A member speaking for the Republican caucus said the public deserves “a permanent record of who, what and why” the project stalled and asked the delegation to support a fact‑finding investigation under the process the speakers referred to as “2417 investigations.” The speaker said original‑intent documents and correspondence from the project’s lender and administrators will provide clarity about whether the county met the conditions required to draw down the loan.
Why it matters: The delegation had previously pursued the GOFERR funding to finance construction; losing the $15.3 million reduces available financing for a replacement facility and has fueled disagreement among members about whether the county failed to act or was misled by deadline decisions made by the administering agency.
Supporters of an inquiry argued the record will show whether the county missed an extension request or failed to bond the project in time to trigger the drawdown. “You’ve got more than one side here; original documents with letterheads matter,” one representative said, urging a recorded inquiry so findings can be included in the county’s annual report.
Opponents said administrative correspondence already answers key questions and that a formal investigation could be duplicative and time‑consuming. A county official said the county’s inability to access the $15.3 million resulted from not having a bonded project and from an administratively imposed pre‑drawdown deadline set by the administering agency; the official described the agency’s deadline as earlier than the federal statutory spend window and suggested GOFERR reallocated the funds to other state projects when the county failed to meet the agency’s requirement.
Speakers also debated construction estimates and consultant work. One commissioner noted roughly $1.9 million had already been spent on required pre‑construction work (wetlands, archaeological, and other consultant studies) and urged clarity about what those expenditures bought and whether the county could re‑scope the project without the GOFERR loan. Another member questioned whether a $48.6 million figure cited from a construction summary corresponded to the project scope described at the interviews and whether that estimate assumed a direct replacement of existing square footage.

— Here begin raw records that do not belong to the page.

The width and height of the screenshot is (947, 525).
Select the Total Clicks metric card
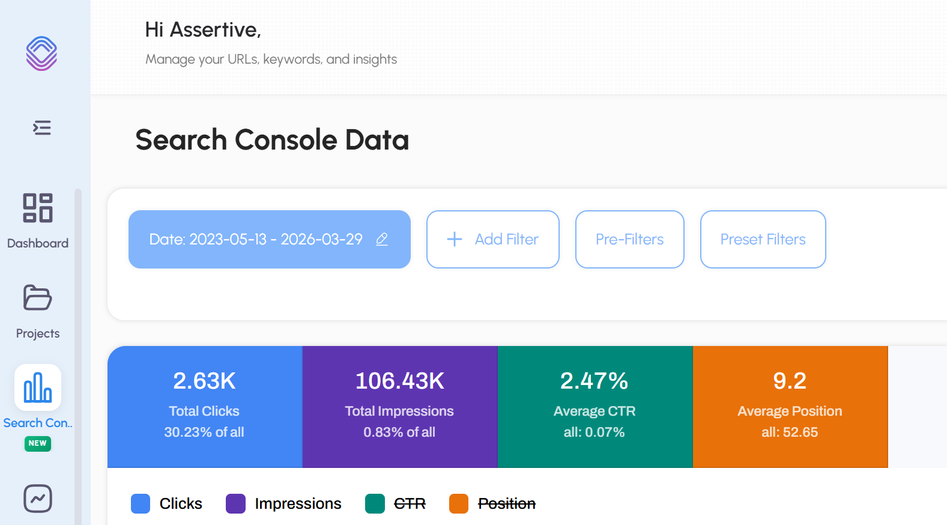(x=204, y=407)
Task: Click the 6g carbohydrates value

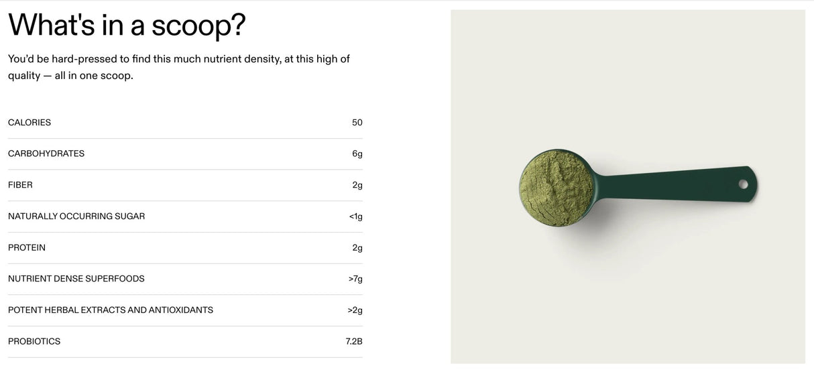Action: [357, 153]
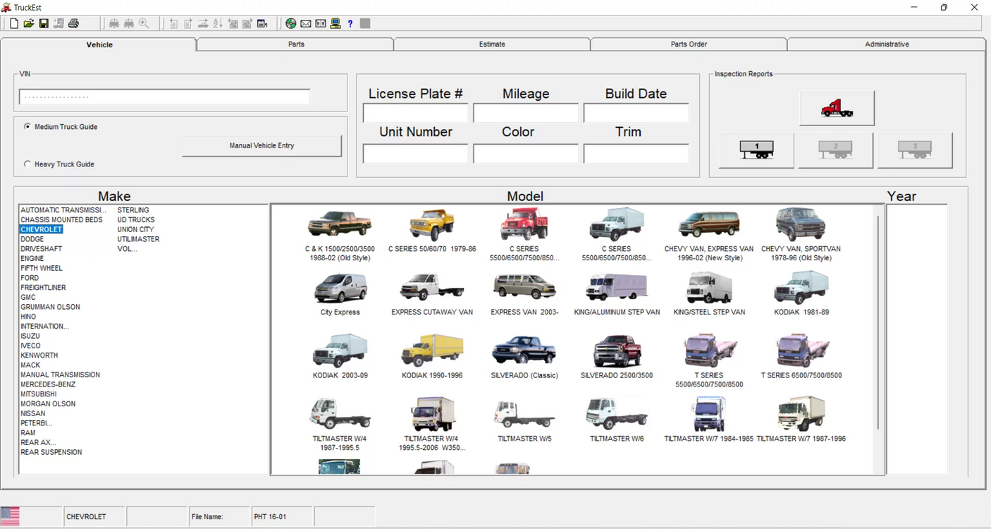Screen dimensions: 991x529
Task: Select the Save diskette icon
Action: click(x=44, y=23)
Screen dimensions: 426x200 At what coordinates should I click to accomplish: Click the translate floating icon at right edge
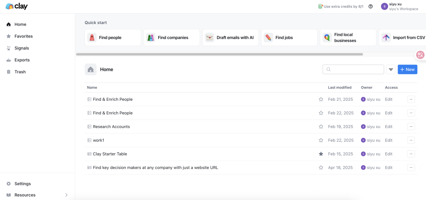coord(420,55)
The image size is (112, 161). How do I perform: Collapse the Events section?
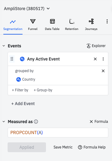[x=4, y=46]
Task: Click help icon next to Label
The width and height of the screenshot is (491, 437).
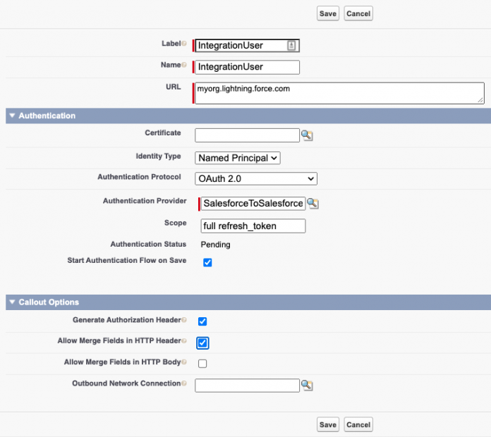Action: point(184,44)
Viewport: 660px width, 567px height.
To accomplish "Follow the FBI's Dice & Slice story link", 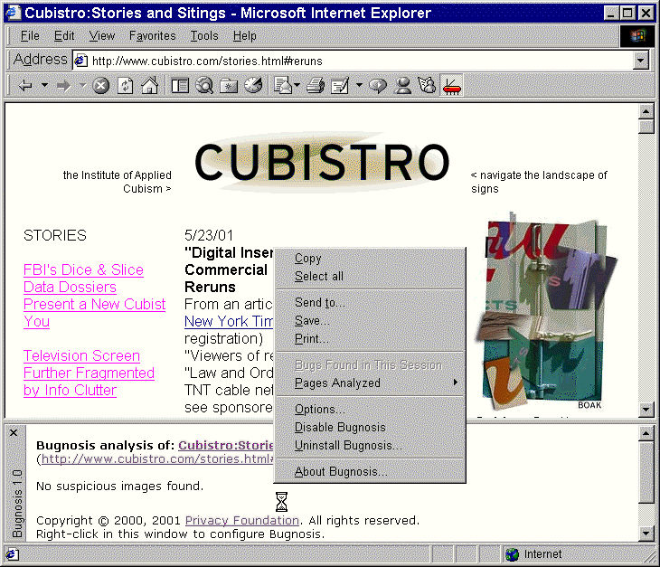I will (83, 269).
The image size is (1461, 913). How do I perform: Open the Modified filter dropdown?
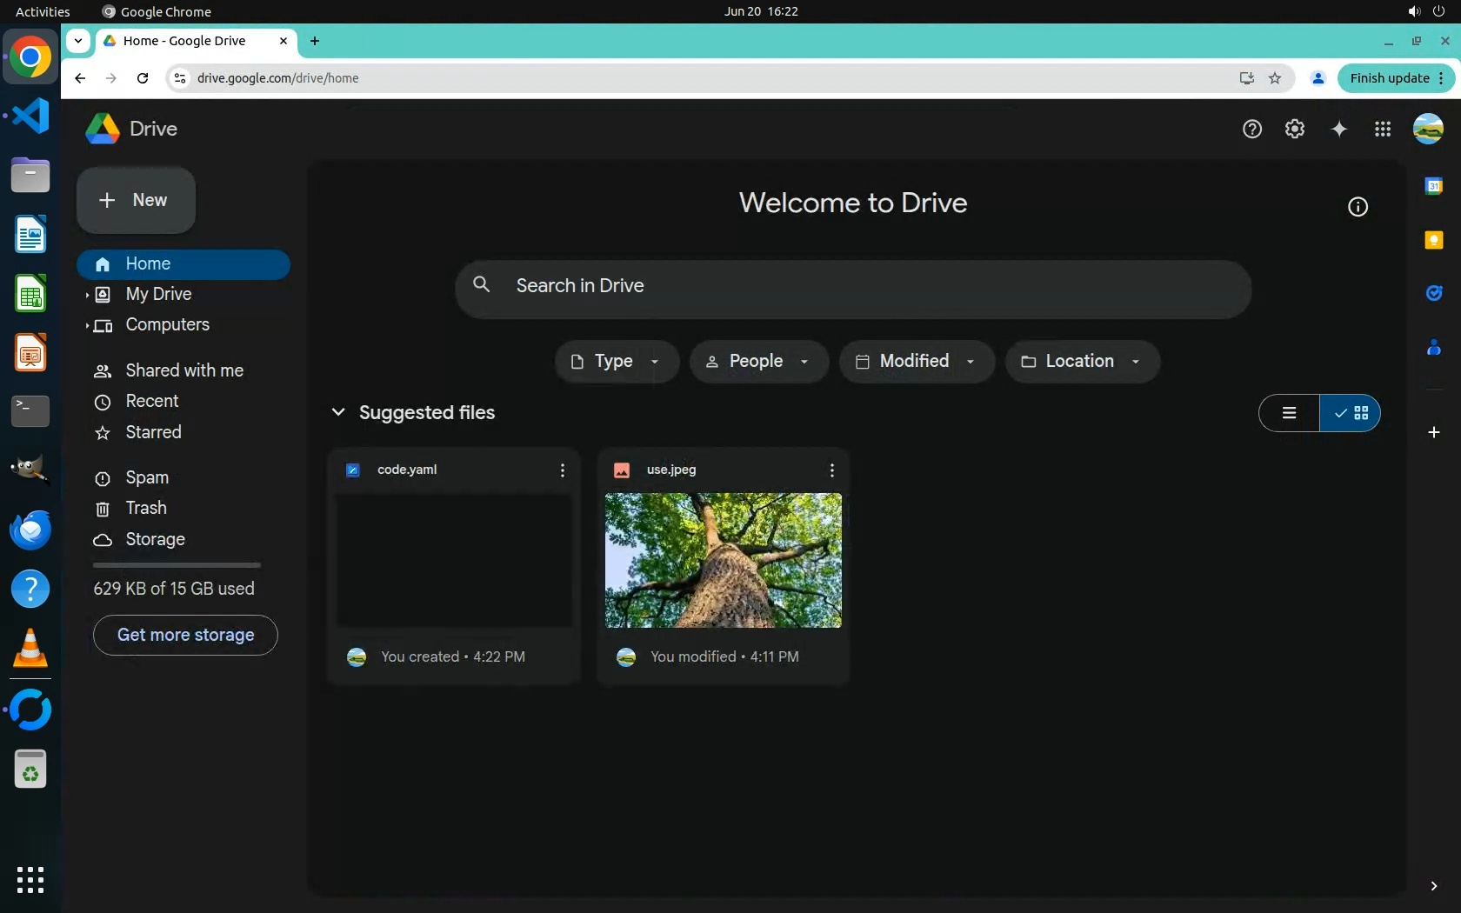coord(916,362)
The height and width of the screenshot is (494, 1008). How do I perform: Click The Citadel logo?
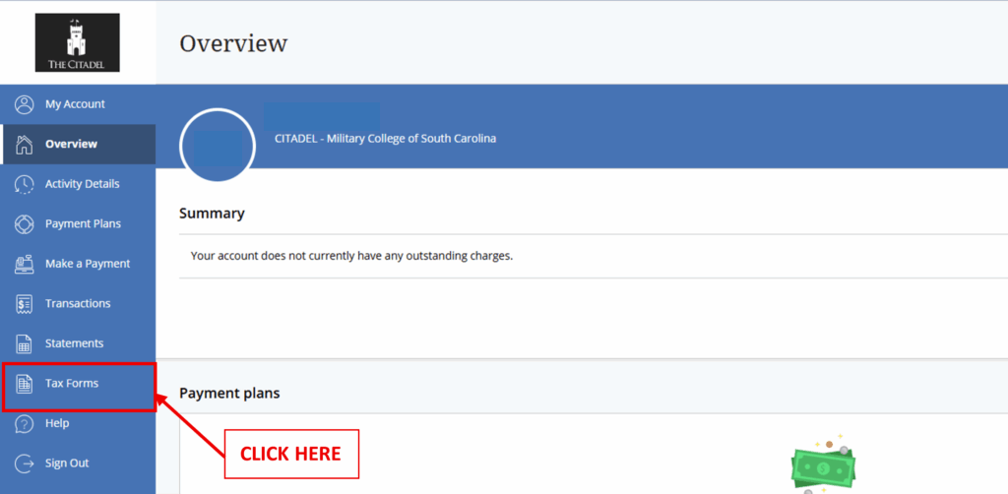pos(77,42)
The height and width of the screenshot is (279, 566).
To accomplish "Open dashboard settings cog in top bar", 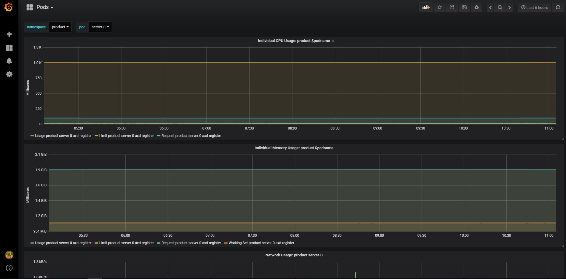I will pyautogui.click(x=476, y=7).

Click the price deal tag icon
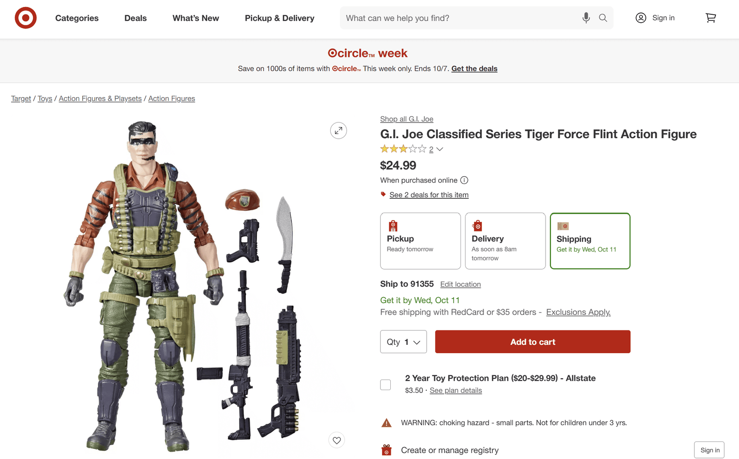[383, 194]
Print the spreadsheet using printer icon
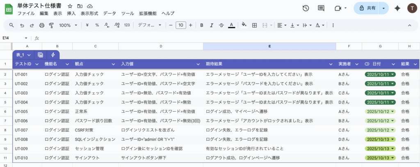The width and height of the screenshot is (420, 167). coord(41,25)
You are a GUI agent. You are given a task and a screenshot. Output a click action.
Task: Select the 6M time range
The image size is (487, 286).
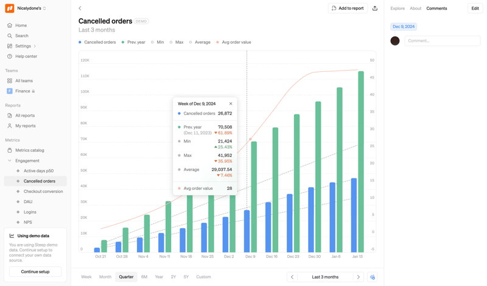click(x=144, y=277)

The delegation discussed procedural paths forward — a full delegation meeting, a Commissioners’ request to convene the delegation, or a special meeting requested by a member — and agreed staff and legal counsel would follow up on options. No formal fact‑finding panel was appointed at the executive committee meeting; members said a vote of the full delegation likely will be required to proceed.
Provenance: The nursing‑home funding dispute and calls for a 2417 fact‑finding investigation were debated throughout the meeting during the committee’s other‑business period and a sustained exchange later in the agenda.
Next steps: Members asked county counsel for guidance and discussed convening a full delegation vote to determine whether to open a fact‑finding investigation; no date was set at the April 26 meeting.